> **WORK INSTRUCTIONS**
Recast every line of the listing below as a Markdown table with the columns No. and Text, numbering the rows in order and skipping blank lines. Leave the pictures out of the table.

Entries on target coordinates:
========================
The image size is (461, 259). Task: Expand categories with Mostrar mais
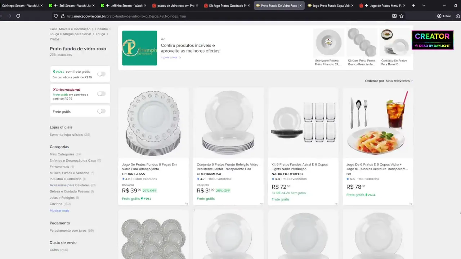[x=59, y=210]
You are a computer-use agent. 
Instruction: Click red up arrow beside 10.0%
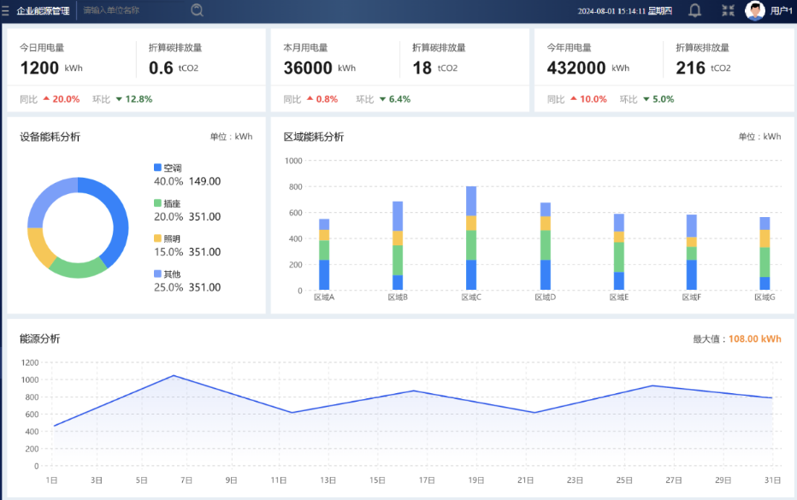coord(573,99)
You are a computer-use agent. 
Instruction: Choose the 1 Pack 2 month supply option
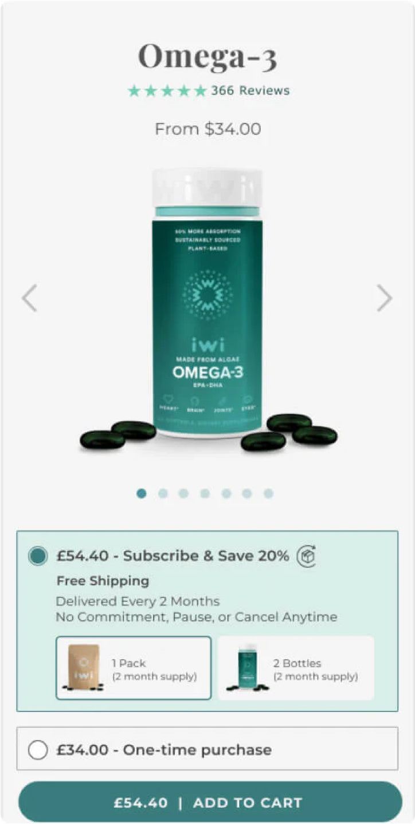134,668
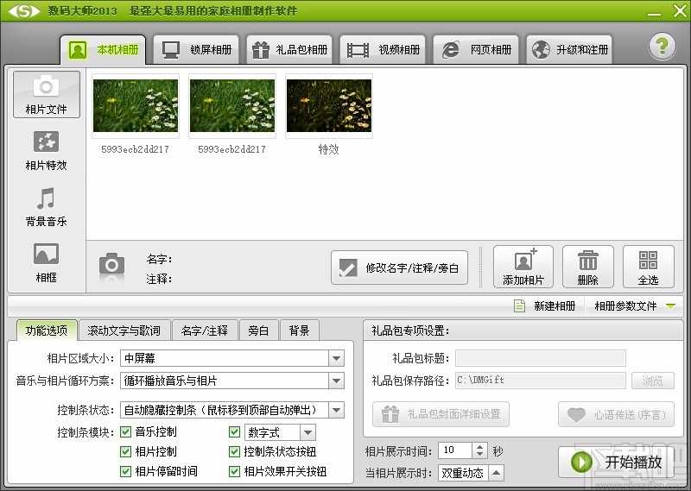Click the 删除 trash can icon
Image resolution: width=691 pixels, height=491 pixels.
587,267
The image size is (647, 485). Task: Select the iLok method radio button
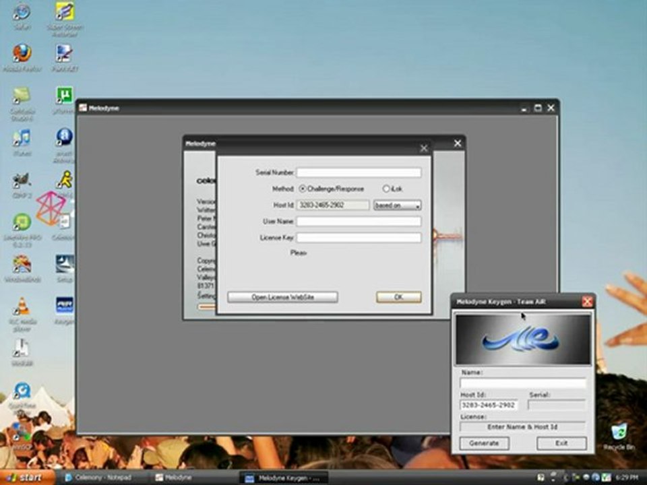point(386,189)
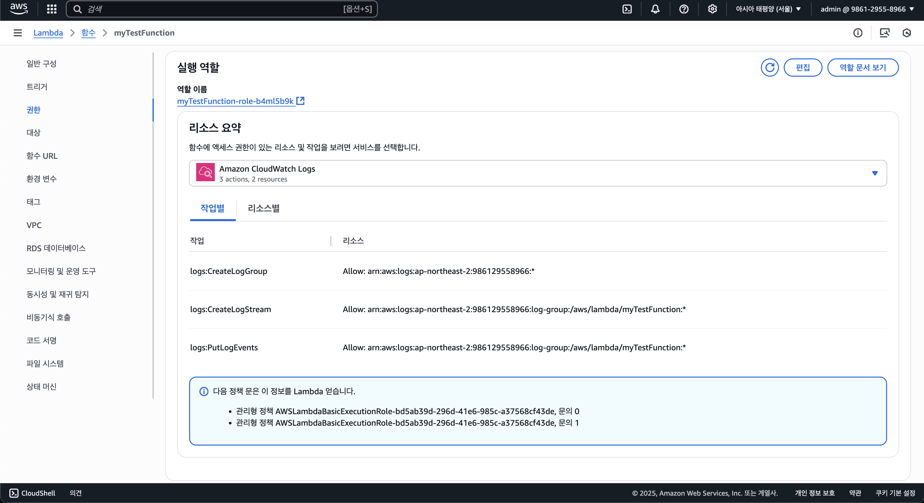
========================
> **ANSWER IN FULL**
| No. | Text |
|---|---|
| 1 | The image size is (461, 259). Task: Expand categories with Mostrar mais |
| 2 | [x=59, y=210] |
| 3 | You are a computer-use agent.  |
| 4 | Instruction: Click red up arrow beside 10.0% |
| 5 | coord(573,99) |
| 6 | You are a computer-use agent.  |
| 7 | Instruction: Choose the 1 Pack 2 month supply option |
| 8 | 134,668 |
| 9 | Click the 删除 trash can icon |
| 10 | Image resolution: width=691 pixels, height=491 pixels. |
| 11 | 587,267 |
| 12 | The image size is (647, 485). Task: Select the iLok method radio button |
| 13 | point(386,189) |